BACKGROUND OF THE INVENTION(a) Field of the Invention
The present invention relates to a packet (frame) loss concealment (PLC) method and device for reducing quality degradation caused by packet loss, which could occur when transmitting speech data over a packet network.
(b) Description of the Related Art
Voice over IP (VoIP) applications such as IP telephony continues to gain popularity. In VoIP systems, one or several encoded speech data are grouped into a packet for the transmission through packet networks.
Among above several methods, our invention related to the packet loss concealment (PLC). A packet loss results in more than one frame losses depending on the packet size, but a PLC algorithm is realized by repeating a frame loss concealment algorithm as may times as packet size. Therefore, the terminologies of packet and frame appear with same meaning in a view of a concealment algorithm. The PLC algorithms can be classified into the sender-based algorithm and the receiver-based algorithm with regard to the place where the concealment algorithm works. The sender-based algorithms, e.g., forward error correction (FEC), are more effective than receiver-based algorithms but require additional bits used for being processed in the decoder when packet losses occur. On the other hand, the receiver-based algorithms including the repetition based forward PLC and the interpolative PLC have advantages over the sender-based algorithms since they do not need any additional bits, and thus the already existing standard speech encoders can be used without any modification.
In the forward PLC (F-PLC) algorithms, the parameters of the lost current frame are estimated by extrapolating those of the previous good frame.
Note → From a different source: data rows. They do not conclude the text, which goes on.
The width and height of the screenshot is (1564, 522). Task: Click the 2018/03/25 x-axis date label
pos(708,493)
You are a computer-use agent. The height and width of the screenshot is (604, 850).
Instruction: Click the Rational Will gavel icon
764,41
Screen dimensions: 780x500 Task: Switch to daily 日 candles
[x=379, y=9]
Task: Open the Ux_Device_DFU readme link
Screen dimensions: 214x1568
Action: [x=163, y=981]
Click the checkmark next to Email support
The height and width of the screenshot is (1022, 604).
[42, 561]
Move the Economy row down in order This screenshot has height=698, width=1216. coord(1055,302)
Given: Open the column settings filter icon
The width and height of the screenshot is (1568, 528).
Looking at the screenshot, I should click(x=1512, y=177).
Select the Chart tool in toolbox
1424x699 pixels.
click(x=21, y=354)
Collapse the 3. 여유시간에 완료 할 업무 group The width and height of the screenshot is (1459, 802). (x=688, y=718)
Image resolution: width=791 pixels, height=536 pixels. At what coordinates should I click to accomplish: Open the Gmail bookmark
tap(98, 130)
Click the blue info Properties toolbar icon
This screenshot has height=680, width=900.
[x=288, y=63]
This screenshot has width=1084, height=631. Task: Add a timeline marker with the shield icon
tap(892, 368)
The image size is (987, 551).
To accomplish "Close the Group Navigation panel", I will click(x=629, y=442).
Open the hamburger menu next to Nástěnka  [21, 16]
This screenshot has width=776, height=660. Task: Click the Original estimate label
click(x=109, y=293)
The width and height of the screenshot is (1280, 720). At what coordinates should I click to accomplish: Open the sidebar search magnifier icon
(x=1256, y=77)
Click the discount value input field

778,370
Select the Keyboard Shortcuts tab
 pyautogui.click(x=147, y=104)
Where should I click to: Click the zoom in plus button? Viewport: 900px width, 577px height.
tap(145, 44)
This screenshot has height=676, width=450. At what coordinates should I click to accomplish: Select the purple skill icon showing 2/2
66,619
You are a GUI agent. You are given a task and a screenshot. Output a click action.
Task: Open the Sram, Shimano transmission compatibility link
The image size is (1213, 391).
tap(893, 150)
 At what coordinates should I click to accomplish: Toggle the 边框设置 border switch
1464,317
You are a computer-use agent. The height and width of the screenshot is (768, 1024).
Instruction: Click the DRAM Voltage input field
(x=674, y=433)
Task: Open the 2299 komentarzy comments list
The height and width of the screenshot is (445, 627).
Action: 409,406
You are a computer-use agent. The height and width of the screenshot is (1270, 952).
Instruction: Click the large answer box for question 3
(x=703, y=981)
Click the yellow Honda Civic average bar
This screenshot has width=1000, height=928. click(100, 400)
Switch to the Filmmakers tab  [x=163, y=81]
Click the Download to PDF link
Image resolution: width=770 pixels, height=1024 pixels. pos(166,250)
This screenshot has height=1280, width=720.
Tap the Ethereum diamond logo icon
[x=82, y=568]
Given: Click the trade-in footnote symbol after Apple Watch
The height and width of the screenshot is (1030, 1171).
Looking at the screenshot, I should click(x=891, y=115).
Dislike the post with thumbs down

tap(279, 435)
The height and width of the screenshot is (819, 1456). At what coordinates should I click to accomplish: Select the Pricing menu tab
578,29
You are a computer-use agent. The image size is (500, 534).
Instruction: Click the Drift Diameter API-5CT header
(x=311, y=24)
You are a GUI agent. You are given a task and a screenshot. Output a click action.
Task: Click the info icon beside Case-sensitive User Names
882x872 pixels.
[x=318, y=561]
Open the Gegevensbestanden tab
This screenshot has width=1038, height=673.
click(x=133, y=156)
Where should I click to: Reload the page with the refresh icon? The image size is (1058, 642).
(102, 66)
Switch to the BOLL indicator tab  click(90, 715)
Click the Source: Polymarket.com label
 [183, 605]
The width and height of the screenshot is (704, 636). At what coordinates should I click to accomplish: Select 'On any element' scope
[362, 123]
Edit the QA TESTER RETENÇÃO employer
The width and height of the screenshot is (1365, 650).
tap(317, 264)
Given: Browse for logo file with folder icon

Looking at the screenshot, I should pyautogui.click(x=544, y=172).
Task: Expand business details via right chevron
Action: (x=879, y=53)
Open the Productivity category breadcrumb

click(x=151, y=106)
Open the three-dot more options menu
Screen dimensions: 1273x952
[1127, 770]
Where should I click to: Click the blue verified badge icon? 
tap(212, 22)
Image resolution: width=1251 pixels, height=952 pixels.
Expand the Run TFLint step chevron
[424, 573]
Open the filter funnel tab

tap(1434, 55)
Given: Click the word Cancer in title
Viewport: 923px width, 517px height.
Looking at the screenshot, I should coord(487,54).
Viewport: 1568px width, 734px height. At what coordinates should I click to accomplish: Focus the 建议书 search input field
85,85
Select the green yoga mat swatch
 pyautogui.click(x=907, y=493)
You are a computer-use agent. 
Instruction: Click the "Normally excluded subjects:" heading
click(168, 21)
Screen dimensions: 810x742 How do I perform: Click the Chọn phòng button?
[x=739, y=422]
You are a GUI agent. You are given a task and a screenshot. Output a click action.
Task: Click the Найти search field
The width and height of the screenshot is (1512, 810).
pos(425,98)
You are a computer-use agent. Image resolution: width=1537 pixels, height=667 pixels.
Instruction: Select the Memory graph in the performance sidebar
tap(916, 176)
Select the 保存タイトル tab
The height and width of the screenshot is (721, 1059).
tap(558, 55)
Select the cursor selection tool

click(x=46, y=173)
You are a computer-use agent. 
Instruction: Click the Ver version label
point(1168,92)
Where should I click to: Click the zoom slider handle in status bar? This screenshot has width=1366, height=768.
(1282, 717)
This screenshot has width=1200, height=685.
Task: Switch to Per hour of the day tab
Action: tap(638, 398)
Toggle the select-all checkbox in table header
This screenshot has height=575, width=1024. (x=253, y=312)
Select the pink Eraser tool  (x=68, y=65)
That is, the parameters of the lost frame estimated by repeating the down-scaled version of the previous ones. The PLC algorithm used in ITU-T G.729 that is widely used for VoIP belongs to this category. The specific steps taken for reconstructing a lost frame in G.729 are 1) repeating the synthesis filter parameters, 2) attenuating adaptive and fixed codebook gains followed by attenuating the memory values of the gain predictor, and 3) randomly generating the excitation. This approach works well under wireless communication environments where the delay is an essential issue so there is no time to wait for the future good frames in the receiver.
It is assumed in a VoIP system that a future good frame is available in the playout buffer just after a series of lost frames. Based on this assumption, an interpolative PLC (I-PLC) algorithm was proposed by using a future good frame that is available in the playout buffer just after a series of lost frames. Thus, this I-PLC algorithm could reconstruct a lost frame by interpolating the parameters of the previous and future good frames. However, it has been applied only to estimate the adaptive codebook parameters of G.729, while the other parameters including line spectral frequencies (LSF), fixed codebook gains and indices were obtained by using the forward PLC algorithm described in the previous paragraph. Nevertheless, the interpolative PLC algorithm gave better speech quality than the forward PLC algorithm.
I-PLC algorithm utilizes the information of the future good frame stored in playout buffer as shown in
In VoIP system, CELP-based speech coders are widely used for speech compression. However, the CELP coders are generally known to be sensitive to both bit errors and packet losses. To reduce the quality degradation without the bit rate increase, speech decoders should include a PLC algorithm
SUMMARY OF THE INVENTION A speech packet loss concealment (PLC) algorithm for improving voice quality in VoIP systems is provided. As shown in
It is advantages of the present invention to provide a PLC algorithm and device for effectively reconstruct the speech signal of the lost frame by combing forward and backward prediction based on the closest good frame to lost frames in VoIP systems. The proposed PLC algorithm estimates the parameters of the lost frames based on the closest frame among the previous and the future good frames of the lost frame because adjacent frames have higher correlation than the two frames apart.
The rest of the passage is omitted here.